Bob Oram

I have been designing multihulls for more than 20 years. I offer a range of stock plans, and welcome custom projects.
A bit of history on how I came to be here.
I was born last century (how cool is it to be able to say that). My first boat memory is of my younger brother (6) and I (8) hanging around a boat ramp at Como in Perth watching the old ski boats. We probably looked like a pair of proper urchins as we were offered a ride in one of those old twin cockpit centre-mount ski boats with a flat head ford V8 and straight out exhausts. Edward and I were in the back cockpit about 6 inches above the water doing what seemed like 100 knots but was probably 30 tops. We were both terrified but as the saying goes, ‘what doesn’t kill you makes you stronger’.
According to my Uncle Bob, (the family historian, and who at 78 sailed a 26’ production mono from Brisbane to Perth without an autopilot, 1500 miles of it by himself and is now planning to fly around the world in a 50 year old light aircraft) there had been an Admiral of the Royal Navy on the maternal side of my mothers family since the inception of that institution, (err Henry five I think) up until the last one that was based in South Africa in the 1950s. My grandfather was one of the first commissioned officers of the Royal Air Force before immigrating to Australia in the early 20s. He also has the (now dubious) honour of teaching the first pilots of the Japanese air force.

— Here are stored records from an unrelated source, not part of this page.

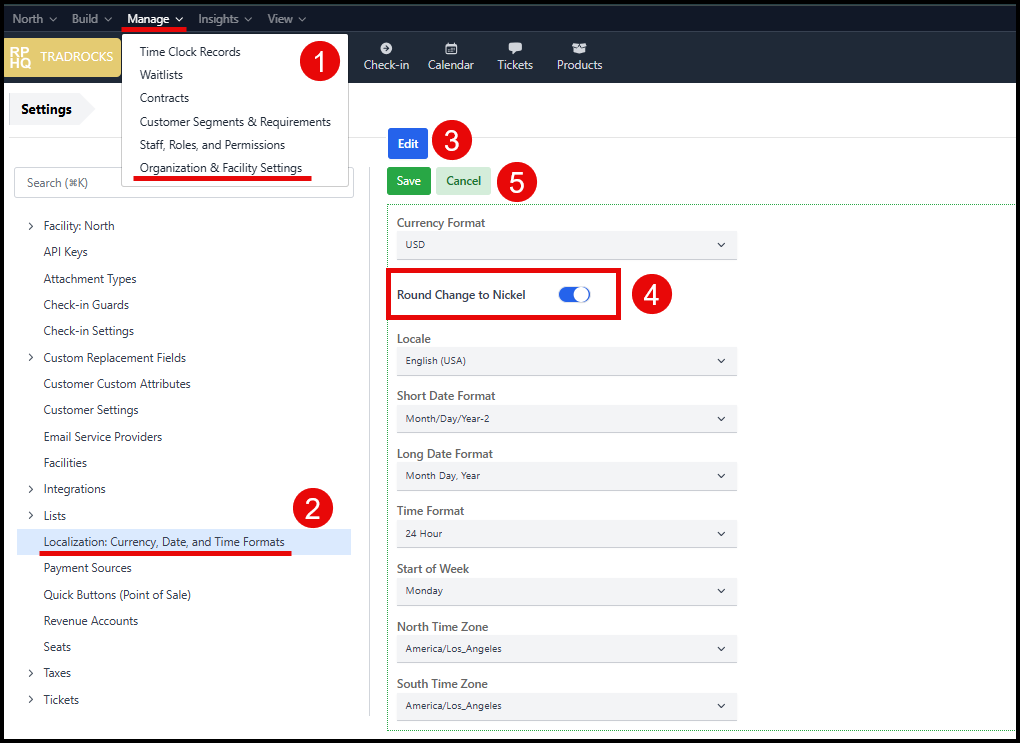Select Localization: Currency, Date, and Time Formats
This screenshot has height=743, width=1020.
tap(164, 542)

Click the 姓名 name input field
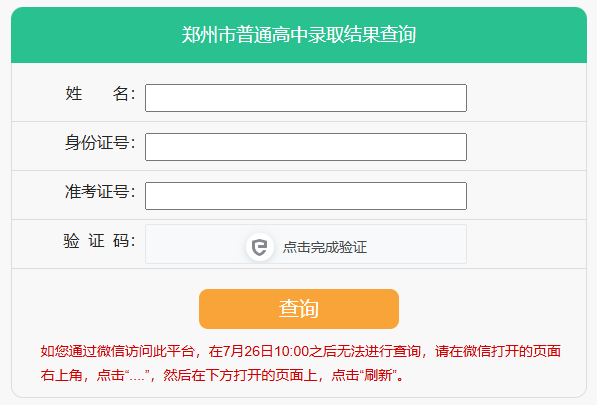(306, 98)
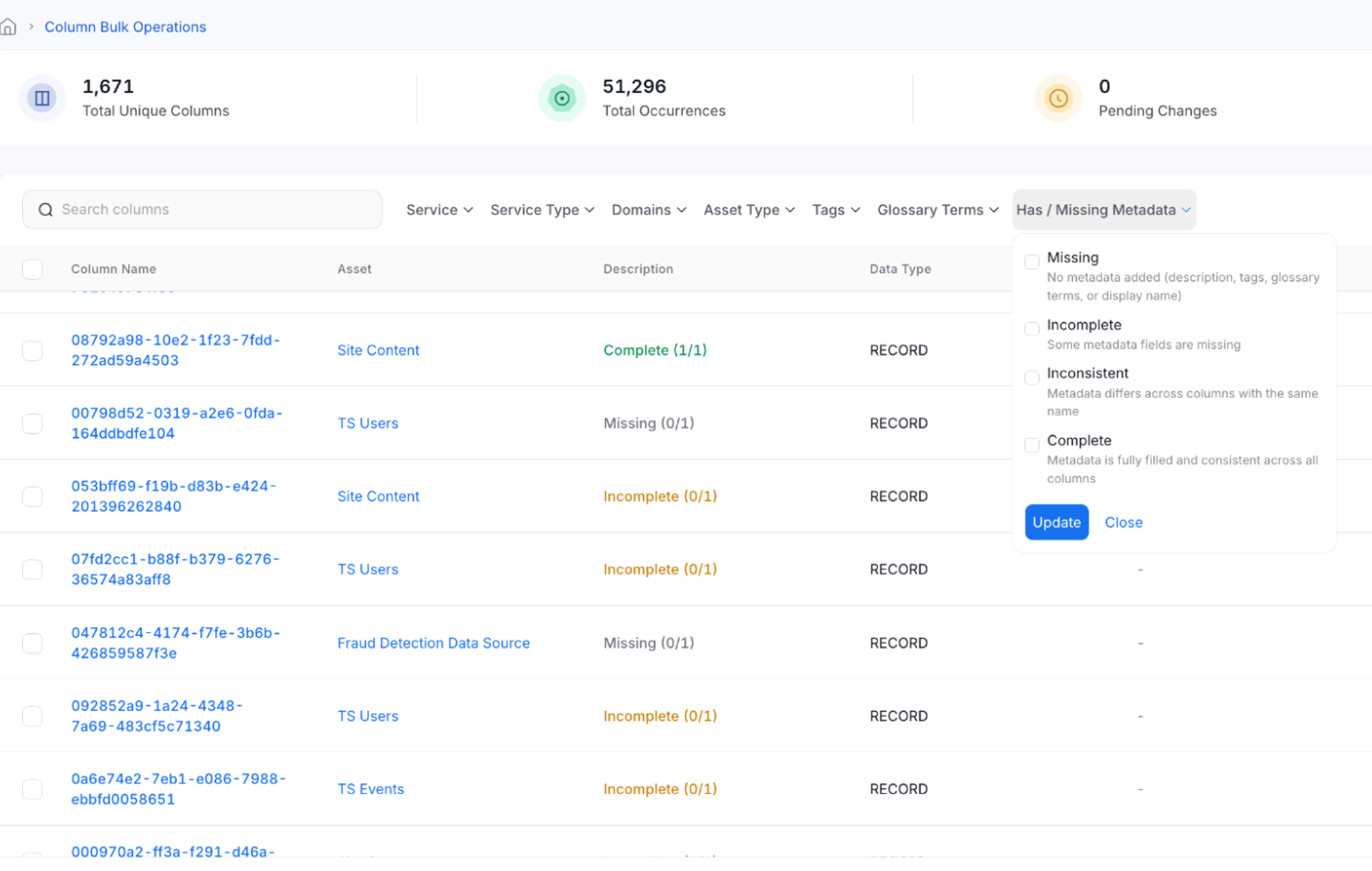Click the home breadcrumb icon

tap(9, 27)
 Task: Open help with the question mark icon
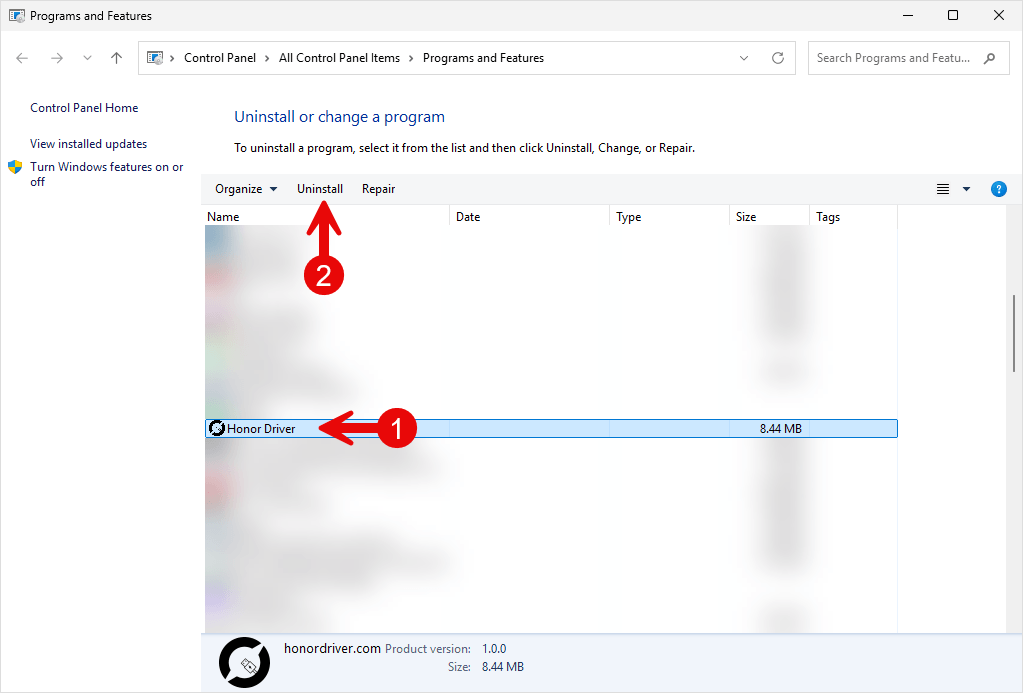click(x=998, y=189)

When I was 11, I went to sea during school holidays on a 40’ prawn trawler working out of Exmouth Gulf, Western Australia. My pay was an onion bag full of Moreton Bay Bugs (aka bay lobsters). They couldn’t give them away in those days. We moved from Western Australia to Queensland, where I finished school at 13 years old and worked on the Smith Creek wharves in Cairns. Left the family soon after and started about 6 years of working on trawlers, barges and coastal shipping on the North Queensland coast. I also spent a bit of time working on 2 cattle stations up on the Peninsula.
By the time I was 15 I could splice wire rope (still can), work cargo ships, load and unload timber barges, go broke working trawlers and fall off horses.
While delivering a timber barge down to Brisbane, I met my wife Jenne. Through 3 beautiful children, the usual trials and tribulations, and 32 years of a life that has always revolved around boats, we’re still together. I realized the other day that I’m always designing or building our next boat.
I didn’t get into sailing until my mid 20s. but it was just an extension of what I had been doing most of my life so it came fairly naturally. In 1982 I designed my first 24’ cat (Spinner) as I couldn’t afford to buy plans and didn’t particularly like what was available anyway.
In 1995 I designed a 50’ boat for friends of ours and that formalised designing as a business, not that anyone has accused me of being a businessman. My drafting skills ranked way up there with my accounting skills (I hear peels of laughter coming from J’s sewing room) so, with the occasional phone call to a good friend who happens to be a proper draftsman, I taught myself Autocad and a simple but effective plate development design program. I still operated a 25 ton machine in the pine forests on permanent night shift for 3 years to actually make a living, then talked, built and designed boats during the day.
Now this where I should say something about mission statements and business plans and using the latest computer graphics and whiz bang technology to further the ………………..
Gee, I just want to be here next year with my latest boat in the water and still talking to good, realistic people about good, realistic boats. That’s about as mission statementy or corporate planny I can get.